Once the decision of going to war was made the news were proclaimed in the plazas calling for mobilization of the army for several days or weeks in advance. When the troops were ready and any allied cities had been alerted and had given their consent to partake in the campaign the march began. Usually the first to march were the priests carrying the effigies, the next day the nobles marched led by the Tlacochcalcatl and Tlacateccatl. And on the third day the main bulk of the army set out with the Tenochca marching first followed by the warriors from the other cities in the alliance (Tepanecas and Texcocas) and lastly the allied forces from other cities, some of these subject cities would also join in gradually during the march as the army passed by their cities. Thanks to the efficient system of roads maintained throughout central Mexico the army marched an estimated average of 19-32 kilometers per day. The size of the Aztec army varied considerably from small contingents of a few thousand warriors to large armies with tens to hundreds of thousands of warriors. In the war against Coixtlahuacan the Aztec army numbered 200,000 warriors and 100,000 porters. Other sources mention Aztec armies of up to 700,000 men.
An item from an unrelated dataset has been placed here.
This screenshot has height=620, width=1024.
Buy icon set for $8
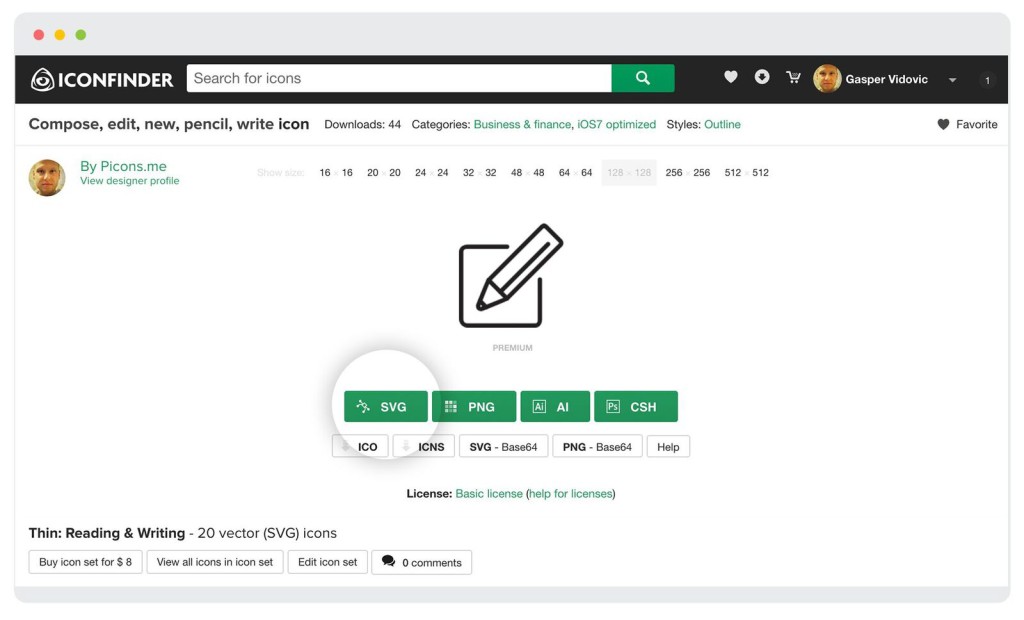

Battles (sometimes called in Nahuatl by the metaphorical diphrasism ātl tlachinolli [aːt͡ɬ t͡ɬat͡ʃi'nolːi] (literally "water fire") usually started at dawn but sometimes during the middle of the day — smoke signals were used to show that a battle was beginning and to coordinate attacks between different divisions of the army. The signal to attack was given by the drums and the conch shell trumpet quiquiztli [kikist͡ɬi] blown by the trumpeter. Usually the battle began with projectile fire — the bulk of the army was composed of commoners often armed with bows or slings. Then the warriors advanced into melee combat and during this phase, the atlatl was used — this missile weapon was more effective over shorter distances than slings and bows, and much more lethal. The first warriors to enter into melee were the most distinguished warriors of the Cuachicque and the Otontin societies; then came the Eagles and Jaguars; and lastly the commoners and unpracticed youths. Until entering into melee order rank was maintained and the Aztecs would try to surround or outflank the enemy, but once the melee began the ranks dissolved into a fray of individual hand-to-hand fighting. Youths participating in battle for the first time would usually not be allowed to fight before the Aztec victory was ensured, after which they would try to capture prisoners from the fleeing enemy. It is said that, particularly during flower wars, Aztec warriors would try to capture rather than kill their foes, sometimes striving to cut a hamstring or otherwise incapacitate their opponents. This has been used as an argument to explain the defeat of the Aztecs by the Spanish but but this argument has been rejected by many historians — since sources clearly state that Aztecs did kill their Spanish opponents whenever they had the chance, and quickly adapted their combat strategies to their new opponents. Other Aztec tactical maneuvers included feigned retreats and ambushes where small portions of Aztec forces would attack and then fall back and lure the enemy into a trap where many more warriors were hidden in the terrain. If a defending enemy retreated into their city the battle was continued there — but normally the objective was to conquer a city not destroy it. Once the city was conquered the main temple would be set on fire signaling far and wide, to all concerned, the Aztec victory. If enemies still refused to surrender the rest of the city could be burned as well, but this was uncommon.